ACTIVITIES
**A.** In the excerpt about the American-Lincoln plant closing, how many years did Melvin Hill work at the Bowling Green plant?
**B.** Decide whether each statement agrees with the excerpt about the American-Lincoln plant closing. Answer yes or no for each, quoting the words from the excerpt that decide it. (i) Jeff Hatfield found his current job within six months of the plant closing. (ii) The Leggett & Platt factory in Archbold had 146 union workers. (iii) Patricia Herrick is an Army veteran.
**C.** List every former American-Lincoln worker named in the excerpt about the American-Lincoln plant closing.

EXCERPT TO READ
The newspaper conducted a similar study of a Leggett & Platt factory with 146 union workers that was closed in Archbold in 2006 to illustrate the long-term effects when almost any large, out-of-state or foreign company closes a factory in the region.

Through interviews with former American-Lincoln employees, at least 45 of the 95 workers who lost their jobs at the Bowling Green plant are either unemployed, employed but making less than the average $15 per hour they made at American-Lincoln, or are collecting early Social Security. There were also numerous reports of no health insurance, emotional distress, marital problems and divorce, and early cash-outs of 401(k) accounts.

Many former American-Lincoln workers, such as Mr. Hitchner, have struggled to secure work in a tight job market against younger competitors.

"I even applied at Wal-Mart, other stores like that," said Melvin Hill, now 64, of Haskins, Ohio.

Mr. Hill worked at the Bowling Green plant for 23 years and was making $15.50 as a welder and assembler when it closed. Only employed for a period of about six weeks since the American-Lincoln closing - at $10 an hour when he was working - Mr. Hill and his wife are still negotiating with doctors over medical bills that were as high as $20,000. They are trying to hold onto their house with the total of $1,700 they receive monthly from Social Security payments.

"At the time, I was planning on working until I was 65 and retiring," he said. "We wanted to travel a little, keep the house. Now, I'd just like to have health insurance, but I can't afford health insurance."

Jeff Hatfield, 51, of Grand Rapids, Ohio, is among the success stories of former American-Lincoln employees. Mr. Hatfield, who was employed in the plant's engineering department for about $55,000 a year when the plant closed, now makes a comparable salary as a manufacturing engineer at a Toledo firm.

But it took him more than a year to find his current job, and between finding it and the American-Lincoln closing, he collected scrap metal and worked other odd jobs.

"You feel pretty worthless," Mr. Hatfield said.

After making $15 per hour as a production scheduler at American-Lincoln, Patricia Herrick, 49, of Millbury, Ohio, never made more than $11 an hour in any of the jobs she found since. Mrs. Herrick, who said she has a bachelor's degree in business management and is an Air Force veteran, was laid off from her last job with a real estate firm.

[Stored entries]

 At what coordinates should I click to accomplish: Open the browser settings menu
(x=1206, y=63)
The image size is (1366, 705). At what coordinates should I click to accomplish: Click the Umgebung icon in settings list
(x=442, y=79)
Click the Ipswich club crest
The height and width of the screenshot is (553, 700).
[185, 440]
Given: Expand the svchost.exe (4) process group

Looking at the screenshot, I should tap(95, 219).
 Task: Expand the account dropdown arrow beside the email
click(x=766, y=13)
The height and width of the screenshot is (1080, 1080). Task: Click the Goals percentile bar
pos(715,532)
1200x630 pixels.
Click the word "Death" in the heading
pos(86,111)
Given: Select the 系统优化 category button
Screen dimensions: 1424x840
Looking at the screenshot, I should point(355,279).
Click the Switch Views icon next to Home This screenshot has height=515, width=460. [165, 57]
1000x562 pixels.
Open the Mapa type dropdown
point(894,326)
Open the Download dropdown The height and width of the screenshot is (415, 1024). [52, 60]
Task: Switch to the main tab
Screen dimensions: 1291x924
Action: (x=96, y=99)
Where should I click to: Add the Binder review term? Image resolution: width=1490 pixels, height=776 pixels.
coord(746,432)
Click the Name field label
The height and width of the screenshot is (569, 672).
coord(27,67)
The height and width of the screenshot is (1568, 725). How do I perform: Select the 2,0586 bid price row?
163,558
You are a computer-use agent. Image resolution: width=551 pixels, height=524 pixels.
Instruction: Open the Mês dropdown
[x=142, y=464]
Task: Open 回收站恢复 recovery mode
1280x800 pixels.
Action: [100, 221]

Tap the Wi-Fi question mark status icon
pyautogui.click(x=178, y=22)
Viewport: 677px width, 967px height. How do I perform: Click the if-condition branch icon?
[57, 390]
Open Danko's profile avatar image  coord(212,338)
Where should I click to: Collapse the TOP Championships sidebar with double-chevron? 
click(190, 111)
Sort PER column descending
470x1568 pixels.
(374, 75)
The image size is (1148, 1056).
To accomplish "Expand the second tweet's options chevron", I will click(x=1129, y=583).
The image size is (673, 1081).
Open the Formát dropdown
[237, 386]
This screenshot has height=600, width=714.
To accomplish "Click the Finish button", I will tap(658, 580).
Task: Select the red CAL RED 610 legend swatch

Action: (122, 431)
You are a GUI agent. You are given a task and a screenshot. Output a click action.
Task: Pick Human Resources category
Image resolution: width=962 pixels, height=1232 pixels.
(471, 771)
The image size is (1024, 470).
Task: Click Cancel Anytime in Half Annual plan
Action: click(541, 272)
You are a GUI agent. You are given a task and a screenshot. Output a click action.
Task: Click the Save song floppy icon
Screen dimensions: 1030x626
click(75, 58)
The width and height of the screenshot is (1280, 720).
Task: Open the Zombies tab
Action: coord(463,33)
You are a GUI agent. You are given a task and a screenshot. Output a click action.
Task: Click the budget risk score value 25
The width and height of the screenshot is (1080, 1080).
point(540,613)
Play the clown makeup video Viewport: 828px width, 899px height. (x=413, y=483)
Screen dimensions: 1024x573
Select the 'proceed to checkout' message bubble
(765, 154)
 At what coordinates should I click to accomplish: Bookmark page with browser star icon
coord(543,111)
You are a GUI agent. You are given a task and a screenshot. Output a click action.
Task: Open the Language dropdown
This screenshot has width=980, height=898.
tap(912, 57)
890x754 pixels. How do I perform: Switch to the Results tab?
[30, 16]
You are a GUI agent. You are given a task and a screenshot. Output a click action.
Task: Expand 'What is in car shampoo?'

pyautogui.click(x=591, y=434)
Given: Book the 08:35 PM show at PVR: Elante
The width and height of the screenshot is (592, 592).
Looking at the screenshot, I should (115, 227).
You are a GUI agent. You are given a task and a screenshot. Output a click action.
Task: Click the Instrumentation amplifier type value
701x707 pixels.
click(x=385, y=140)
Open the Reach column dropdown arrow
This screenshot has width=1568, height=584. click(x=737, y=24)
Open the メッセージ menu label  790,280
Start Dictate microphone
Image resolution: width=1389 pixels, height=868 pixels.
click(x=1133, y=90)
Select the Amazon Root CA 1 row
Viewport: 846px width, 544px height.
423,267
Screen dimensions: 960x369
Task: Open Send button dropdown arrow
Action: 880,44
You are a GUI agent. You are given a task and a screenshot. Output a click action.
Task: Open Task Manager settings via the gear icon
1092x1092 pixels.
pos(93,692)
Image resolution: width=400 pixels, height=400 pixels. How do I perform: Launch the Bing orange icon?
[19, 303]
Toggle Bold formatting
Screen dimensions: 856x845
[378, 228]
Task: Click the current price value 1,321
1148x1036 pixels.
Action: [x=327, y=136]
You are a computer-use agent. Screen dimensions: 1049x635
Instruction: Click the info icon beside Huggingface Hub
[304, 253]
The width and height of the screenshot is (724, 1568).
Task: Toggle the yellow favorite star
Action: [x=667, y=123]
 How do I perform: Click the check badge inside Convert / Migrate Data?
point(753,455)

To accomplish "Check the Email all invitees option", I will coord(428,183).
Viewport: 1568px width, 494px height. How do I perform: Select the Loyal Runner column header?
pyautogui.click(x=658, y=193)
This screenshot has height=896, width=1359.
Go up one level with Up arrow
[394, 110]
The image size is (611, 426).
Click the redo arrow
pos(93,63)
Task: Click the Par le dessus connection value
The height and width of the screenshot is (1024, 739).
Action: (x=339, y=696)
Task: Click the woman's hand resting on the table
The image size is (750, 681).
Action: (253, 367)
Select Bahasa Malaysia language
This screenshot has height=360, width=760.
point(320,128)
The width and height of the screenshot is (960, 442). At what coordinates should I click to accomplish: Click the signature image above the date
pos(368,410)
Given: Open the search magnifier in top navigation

SOLUTION SET
**A.** 23 years.

**B.**
(i) No: "it took him more than a year to find his current job"
(ii) Yes: "a Leggett & Platt factory with 146 union workers"
(iii) No: "is an Air Force veteran"

**C.** Mr. Hitchner, Melvin Hill, Jeff Hatfield, Patricia Herrick